** Popular Match Making App Tinder Loses on Second Bite To Defeat Gender-Bias Class Action **
By: Brent E. Johnson
The popular geo-location dating application Tinder was rebuffed in its latest attempt to have a putative California class action complaint against it dismissed. Manapol. v. Tinder, No. BC589036, (Sup. Ct. L.A. County) (filed April 28, 2015). The complaint alleges that Tinder illegally discriminated against Plaintiff by charging him more than a similarly situated woman (for the Tinder Plus service) and therefore violated California’s Unruh Civil Rights Act. Id. Earlier this year, Plaintiff’s initial complaint was dismissed without prejudice for his failure to “connect the dots” on the facts. Id. (Order and Opinion, Feb. 17, 2016). The court held that Plaintiff’s complaint was built on his naked (pun intended) allegation that a female friend’s Tinder Plus bill was lower than his, which, (even if were true) was merely an isolated event and, therefore, insufficient to show a pattern of price discrimination based on gender. Plaintiff returned with an amended complaint alleging that the disparate pricing he experienced was not a one-off occurrence – but embedded in the algorithms at the heart of the functionality of Tinder Plus.

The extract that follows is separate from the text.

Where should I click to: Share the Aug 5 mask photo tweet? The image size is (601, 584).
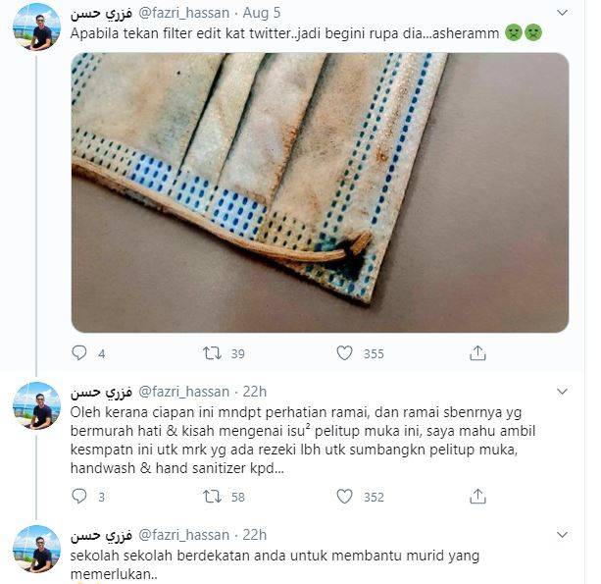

Superior Court Judge William F. Highberger rejected Tinder’s demurrer to this amended complaint, holding that Plaintiff’s allegations were adequately pled. Id. (Order and Opinion, July 21, 2016). In an oral argument (which we would have paid money to attend), the parties went back and forth with Judge Highberger over whether Tinder engages in gender discrimination with Tinder offering the declaration of a company employee that Tinder does not discriminate in its pricing for Tinder Plus or the number of free swipes a user gets on Tinder – and Plaintiff asserting he has his own contrary facts and will be able to obtain more evidence from Tinder. Clearly, a fight is brewing over the discoverability of Tinder’s trade secret algorithms.
The most surprising thing about this lawsuit for those who are unversed in California’s Unruh Civil Rights Act is that, even accepting the allegations as true, the complaint states a claim. Long before Ronald Bell of Kool & the Gang penned his immortal 1979 ballad (best performed by Jon Lovitz in the Wedding Singer), of the same name, “Ladies Night” was a ubiquitous part of American nightlife. But ironically, at about the same time the song reached its zenith at #8 on the Billboard Hot 100, a gentleman by the name of Dennis Koire was visiting Orange County car washes asking for the advertised “Ladies’ Day” discount and the Jezebel Nightclub in Anaheim demanding the “Ladies’ Night” reduced admission, all to no avail. The lawsuit he filed made it to the California Supreme Court in 1985, where the Court put the kibosh on Ladies Night in Koire v. Metro Car Wash, 40 Cal.3d 24 (1985), holding that such discounts violate the Unruh Act’s requirement that “[a]ll persons within the jurisdiction of this state are free and equal, and no matter what their sex . . . are entitled to the full and equal accommodations, advantages, facilities, privileges, or services in all business establishments of every kind whatsoever . . . .” Cal. Civil Code §51. Jezebel’s owner argued that the “social policy” exception applied in other Unruh Act cases was warranted in his case because “’Ladies Night’ encourages more women to attend the bar, thereby promoting more interaction between the sexes.” Koire, 40 Cal.3d at 33. The Court found this argument “not sufficiently compelling.” Id. Although such an argument is not likely to assist Tinder — if in fact it does gender discriminate as Plaintiff alleges — the California Supreme Court might want to reconsider its rejection of Jezebel’s social policy argument. In a world of millennials (and seniors!) looking for love on their laptop screens, there may be social utility in encouraging live interaction between Californians.